Antes de caer rendido recuerda cómo hace un par de años Vestida de Rojo recibe la visita del dramaturgo Beaumarchais en su casa, el mayordomo lo hace pasar al salón azul donde la porcelana china reviste la mesa, ahí donde se ha puesto el té. Ha venido como emisario del rey, quien le ha obligado a confesar su sexo. Le arranca una declaración firmada donde dice ser femenino y supuestamente constatado por algunos médicos. El escándalo ha sobrepasado sus límites.

Con una urgencia de descargar el cuerpo se levanta y se sienta en la bacinilla, al levantarse se mira al espejo, tiene 46 años y se le ha retirado del del servicio activo. Pero como dato curioso se le obliga a actuar como mujer. Así en Londres se le conoce como “Mademoiselle de Eón”.

Los días se suceden uno tras otro y ese mismo año muere el monarca Luis XV y es coronado su nieto el delfín Luis XVI. Se apresura, sale por la puerta de su casa, se sube a su carruaje y se dirige a París. En el camino se transforma, llega ahora como “el caballero de Eón” con el uniforme de capitán de la legión de honor y le suplica a su majestad su reincorporación al servicio, pero el nuevo rey y sus ministros no se lo permiten, y le niegan usar la personalidad masculina.

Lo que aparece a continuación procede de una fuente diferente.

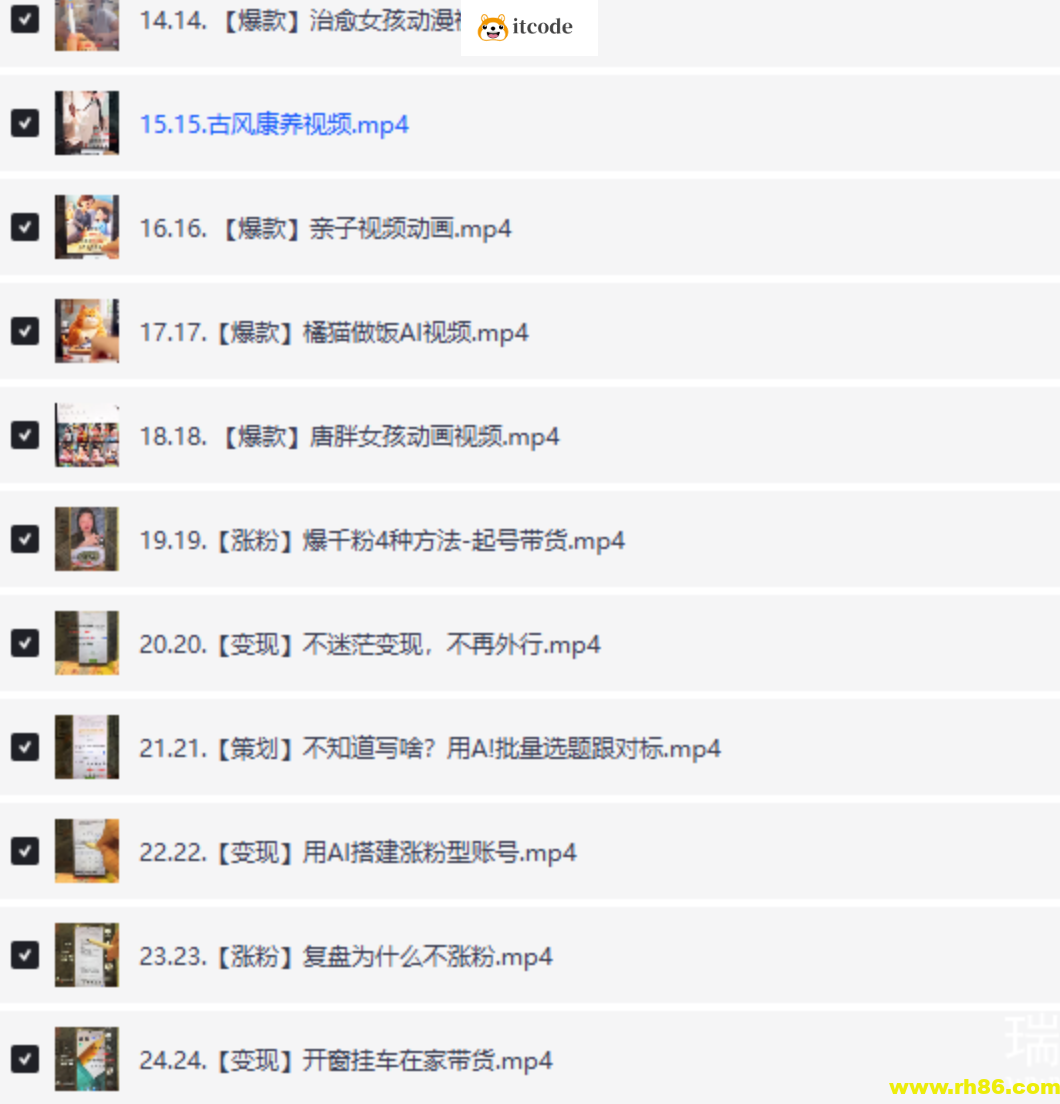Viewport: 1060px width, 1104px height.
Task: Open file 18.18【爆款】唐胖女孩动画视频.mp4
Action: (x=349, y=437)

Cuando conocí a mademoiselle, me recibió en su casa en Londres, estaba apunto de cumplir 81 años seguía manteniendo sus modales finos aristócratas y aunque escuchaba con dificultad, me recibió. Llevaba 33 años bajo forma femenina. Mi misión era entregarle un sobre donde venia el reglamento de la Logia de la “Mortalidad de Londres” a la cual pertenecía y se le recordaba que siendo miembro esta estaba limitada a: “Hombres buenos y sinceros, libres de nacimiento, de edad madura y discreta; ni fiadores, ni mujeres, ni hombres inmorales o escandalosos, sino de buena reputación (…) Sano y fuerte, ni deformado ni desmembrado al momento de la iniciación; ni mujer ni eunuco”.

No pudo terminar de leer pues un buche de risa se le salió y las carcajadas, se oyeron por todas la casa. Recordó cómo lo llamaban “hermana masona”, pues siempre dudaron de su hombría y me dijo. ”Esta misiva debe tener algún error, fui expulsado hace más de treinta años, así que agradezco a quien tan amablemente se ha tomado la molestia de enviármela. Mientras salía de la casa acompañado del valet, miré la pared llena de esgrimas, floretes y espadas.

Pocos días después murió en su casa y al quitarle la ropa para su funeral, constataron que era hombre.